Intravenous prostaglandin E1 reduces monocyte chemoattractant protein-1 levels in peripheral arterial obstructive disease
- PMID: 12595852
- DOI: 10.1067/mhj.2003.145
Intravenous prostaglandin E1 reduces monocyte chemoattractant protein-1 levels in peripheral arterial obstructive disease
Abstract
Objectives: Blood monocytes are the precursors of the lipid-laden foam cells that are the hallmark of early atherosclerotic lesions, and monocyte chemoattractant protein-1 (MCP-1) plays important roles in their recruitment to the vessel wall. In this study, we measured serum levels of MCP-1 in patients with peripheral arterial obstructive disease (PAOD) and investigated whether intravenous prostaglandin E1 (PGE1) treatment, which produces clinical benefits in PAOD, might decrease such levels.
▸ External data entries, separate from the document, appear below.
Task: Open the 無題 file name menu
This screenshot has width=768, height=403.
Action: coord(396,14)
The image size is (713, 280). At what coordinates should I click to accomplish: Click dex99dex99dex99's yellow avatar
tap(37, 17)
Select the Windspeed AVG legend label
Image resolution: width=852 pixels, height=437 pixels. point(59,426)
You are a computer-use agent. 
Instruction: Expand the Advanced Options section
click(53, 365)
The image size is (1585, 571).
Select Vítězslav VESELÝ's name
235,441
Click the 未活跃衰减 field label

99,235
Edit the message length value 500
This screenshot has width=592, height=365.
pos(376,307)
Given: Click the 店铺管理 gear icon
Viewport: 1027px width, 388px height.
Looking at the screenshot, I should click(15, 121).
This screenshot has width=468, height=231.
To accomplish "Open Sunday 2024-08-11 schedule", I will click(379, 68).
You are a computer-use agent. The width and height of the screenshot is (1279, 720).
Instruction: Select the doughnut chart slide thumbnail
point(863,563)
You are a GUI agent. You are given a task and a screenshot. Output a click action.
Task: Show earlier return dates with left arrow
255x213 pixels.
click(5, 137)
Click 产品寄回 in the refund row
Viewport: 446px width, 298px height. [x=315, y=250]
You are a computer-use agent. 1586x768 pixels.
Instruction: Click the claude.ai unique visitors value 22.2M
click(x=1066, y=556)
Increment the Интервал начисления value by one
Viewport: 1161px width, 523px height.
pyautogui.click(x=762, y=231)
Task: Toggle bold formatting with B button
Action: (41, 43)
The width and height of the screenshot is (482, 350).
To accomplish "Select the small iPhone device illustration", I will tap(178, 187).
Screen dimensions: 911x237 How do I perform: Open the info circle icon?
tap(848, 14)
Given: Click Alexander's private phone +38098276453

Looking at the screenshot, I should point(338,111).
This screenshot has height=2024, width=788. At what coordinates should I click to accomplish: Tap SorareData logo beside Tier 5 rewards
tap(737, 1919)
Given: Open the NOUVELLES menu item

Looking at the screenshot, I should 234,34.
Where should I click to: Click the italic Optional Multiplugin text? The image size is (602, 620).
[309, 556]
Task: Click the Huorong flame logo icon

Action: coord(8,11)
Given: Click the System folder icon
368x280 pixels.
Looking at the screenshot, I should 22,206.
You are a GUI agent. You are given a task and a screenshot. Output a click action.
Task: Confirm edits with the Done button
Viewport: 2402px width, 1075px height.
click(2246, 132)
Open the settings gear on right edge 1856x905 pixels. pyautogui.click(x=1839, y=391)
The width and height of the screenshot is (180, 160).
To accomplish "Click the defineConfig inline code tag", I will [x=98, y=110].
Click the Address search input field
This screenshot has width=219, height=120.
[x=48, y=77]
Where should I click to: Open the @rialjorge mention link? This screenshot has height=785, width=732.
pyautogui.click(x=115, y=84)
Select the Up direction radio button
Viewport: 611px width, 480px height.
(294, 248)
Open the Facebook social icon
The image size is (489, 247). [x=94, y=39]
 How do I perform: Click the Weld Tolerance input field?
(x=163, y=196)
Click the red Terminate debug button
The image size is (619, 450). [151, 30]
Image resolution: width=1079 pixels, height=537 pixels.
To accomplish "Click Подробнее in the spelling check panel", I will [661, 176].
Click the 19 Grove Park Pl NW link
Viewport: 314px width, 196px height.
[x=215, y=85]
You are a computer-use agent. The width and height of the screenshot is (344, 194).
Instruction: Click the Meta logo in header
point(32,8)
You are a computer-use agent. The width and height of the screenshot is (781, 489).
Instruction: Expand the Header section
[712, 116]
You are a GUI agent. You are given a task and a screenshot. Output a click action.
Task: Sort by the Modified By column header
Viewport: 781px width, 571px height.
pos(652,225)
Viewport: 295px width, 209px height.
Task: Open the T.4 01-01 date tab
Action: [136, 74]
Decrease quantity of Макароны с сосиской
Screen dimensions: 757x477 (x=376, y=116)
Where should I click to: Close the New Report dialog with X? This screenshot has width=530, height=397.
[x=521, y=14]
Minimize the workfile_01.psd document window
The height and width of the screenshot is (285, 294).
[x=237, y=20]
Methods: Eight patients with PAOD at Fontaine stage II to IV were treated with a daily intravenous infusion of 10 microg of PGE1 for 7 consecutive days. Blood samples before and after 7-day PGE1 treatment were used for assays of MCP-1, interleukin-6 (IL-6), high-sensitivity C-reactive protein (hs-CRP), von Willebrand factor (vWF), and endothelin-1 (ET-1).
Results: Serum MCP-1 levels in patients with PAOD were significantly higher than those in healthy control subjects (263.8 +/- 52.8 vs 136.5 +/- 15.0 pg/mL, P =.002). PGE1 administration for 7 days resulted in a significant decrease in the MCP-1 level, from 263.8 +/- 52.8 to 196.1 +/- 25.5 pg/mL (P =.02), whereas levels of IL-6, hs-CRP, and ET-1 and the activity of vWF were not affected.
Conclusions: Serum MCP-1 levels were elevated in patients with PAOD, indicating the involvement of activation of monocytes in the pathogenesis of this disorder. Parenteral administration of PGE1 appeared to decrease circulating MCP-1 levels, which might lead to the suppression of the development of atherosclerotic lesions in patients with PAOD.